Rafael Davalos

Synopsis:

We use biotransport principles to invent new ways to detect and treat cancer.

Description:

cDEP for Cell Isolation: Cancer stem cells (CSCs) are a finite population of cells with the ability to transplant a new tumor from an existing one and are responsible for the metastatic properties of tumors.

Davalos invented and patented contactless dielectrophoresis (cDEP), a robust microfluidic platform that can isolate and enrich rare cell populations from other cells and particulates, while maintaining sterility of the sample for in vivo studies or culturing. Using this platform, Davalos was the first to show CSCs can be isolated from other tumor cells based on biophysical differences.

To determine if unknown subpopulations of CSCs exist, Davalos is developing the ability to isolate cells based entirely on cDEP without preconceived notions of CSC populations, enabling discovery of new cell type subpopulations and giving researchers the tools needed to help find a cure. Other potential applications include the isolation of stem cells from adipose tissue, isolation of bacteria from blood, and drug screening.

INSPIRE™: Malignancies of the central nervous system are the leading cause of cancer-related deaths in children and adolescents. One of the most prevalent is Malignant Glioma (MG), particularly Glioblastoma Multiforme (GBM). GBM is the most aggressive form and is considered incurable with conventional therapies, resulting in a grim 5-year survival rate less than 5%, typically resulting in death within the first 15 months after diagnosis. One of the main reasons for poor survival is the migration and continued growth of glioma cells several centimeters beyond the margins of the detectable tumor into the peritumoral penumbra of normal appearing brain.

Davalos co-invented and patented Integrated Nanosecond Pulsed Irreversible Electroporation (INSPIRE™), a non-thermal procedure in which MRI-compatible surgical probes are inserted into the target area and emit nanosecond biphasic bursts of electric pulses for tumor ablation. INSPIRE™ provides for more effective treatment of MGs by fulfilling the need for a targeted ablation modality that can treat any location in the brain, including malignancies close to the skull and even encasing critical structures, followed by a transient disruption of the BBB to allow delivery of therapeutics to infiltrative tumor cells.

Through 2-mm burr holes, small surgical electrodes (1-mm) are temporarily inserted into the tumor site to deliver non-thermal pulsed electric fields for about 5 minutes. Results have shown that malignant cells are almost twice as susceptible as healthy cells to the delivered energy, indicating that INSPIRE™ can be used to ablate the bulk of the tumor while selectively killing infiltrative cancer cells, thereby sparing the surrounding healthy brain tissue. Additionally, we are exploring its potential in immunotherapy, and researchers are demonstrating its ability to combat other neurological disorders, such as epilepsy, Alzheimer’s and Parkinson’s Disease.

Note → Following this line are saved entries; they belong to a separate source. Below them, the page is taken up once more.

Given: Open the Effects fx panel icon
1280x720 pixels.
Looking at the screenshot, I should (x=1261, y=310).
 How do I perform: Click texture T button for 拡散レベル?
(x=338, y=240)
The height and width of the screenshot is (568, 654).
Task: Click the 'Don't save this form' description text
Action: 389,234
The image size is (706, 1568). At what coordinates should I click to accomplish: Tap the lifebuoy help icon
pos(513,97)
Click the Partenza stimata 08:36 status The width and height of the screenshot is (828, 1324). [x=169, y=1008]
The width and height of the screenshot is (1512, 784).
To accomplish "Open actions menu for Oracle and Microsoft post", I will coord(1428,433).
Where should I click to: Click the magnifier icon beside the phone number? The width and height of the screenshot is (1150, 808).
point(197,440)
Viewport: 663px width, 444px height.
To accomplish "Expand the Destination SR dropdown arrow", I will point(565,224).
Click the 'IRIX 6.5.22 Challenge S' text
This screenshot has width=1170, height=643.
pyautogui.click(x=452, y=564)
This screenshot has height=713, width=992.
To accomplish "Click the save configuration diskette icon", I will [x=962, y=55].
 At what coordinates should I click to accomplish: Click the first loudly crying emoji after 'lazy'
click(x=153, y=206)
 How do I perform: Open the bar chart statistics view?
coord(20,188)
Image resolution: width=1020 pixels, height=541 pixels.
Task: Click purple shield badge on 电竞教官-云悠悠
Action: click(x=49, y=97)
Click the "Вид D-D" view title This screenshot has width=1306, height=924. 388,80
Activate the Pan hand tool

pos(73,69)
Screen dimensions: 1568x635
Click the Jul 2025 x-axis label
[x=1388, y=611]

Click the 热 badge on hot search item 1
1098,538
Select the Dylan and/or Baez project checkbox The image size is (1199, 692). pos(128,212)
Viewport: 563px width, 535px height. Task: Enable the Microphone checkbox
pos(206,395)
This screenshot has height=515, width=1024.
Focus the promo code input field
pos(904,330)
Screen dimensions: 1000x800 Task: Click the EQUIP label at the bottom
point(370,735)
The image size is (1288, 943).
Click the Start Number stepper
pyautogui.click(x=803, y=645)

Modulating Anti-tumor Immunity: Over the last decade, immunotherapy has emerged as a highly promising treatment strategy for many types of cancer. However, the immunosuppressive tumor microenvironment associated with pancreatic cancer presents a significant challenge. Thus, novel treatment approaches that can reverse local immunosuppression; activate the innate immune system; and engage the adaptive immune system to improve cancer cell killing and the eradicatation of micro-metastatic cells/lesions would be expected to dramatically improve patient responsiveness to immunotherapeutics.

We have shown in mice that treatments are significantly more effective in animals with an intact immune system and immunocompetent animals are more resistant to tumor re-challenge. Likewise, in human pancreatic cancer patients, we have observed increased evidence of systemic immune system activation following IRE treatment. Furthermore, we have recently shown the potential to detect and predict in real time a positive immune response in these patients which could facilitate personalized medicine.

Our overarching hypothesis predicts that local and systemic efficacy of IRE and INSPIRE™ ablation is associated with immune system activation. The cell death mechanisms following treatment stimulates the local innate immune system, which shifts the tumor microenvironment from an anti-inflammatory to a pro-inflammatory state. The increased innate immune system activation improves antigen presentation at the primary tumor, resulting in the engagement of the adaptive immune system and improved systemic anti-tumor immune responses.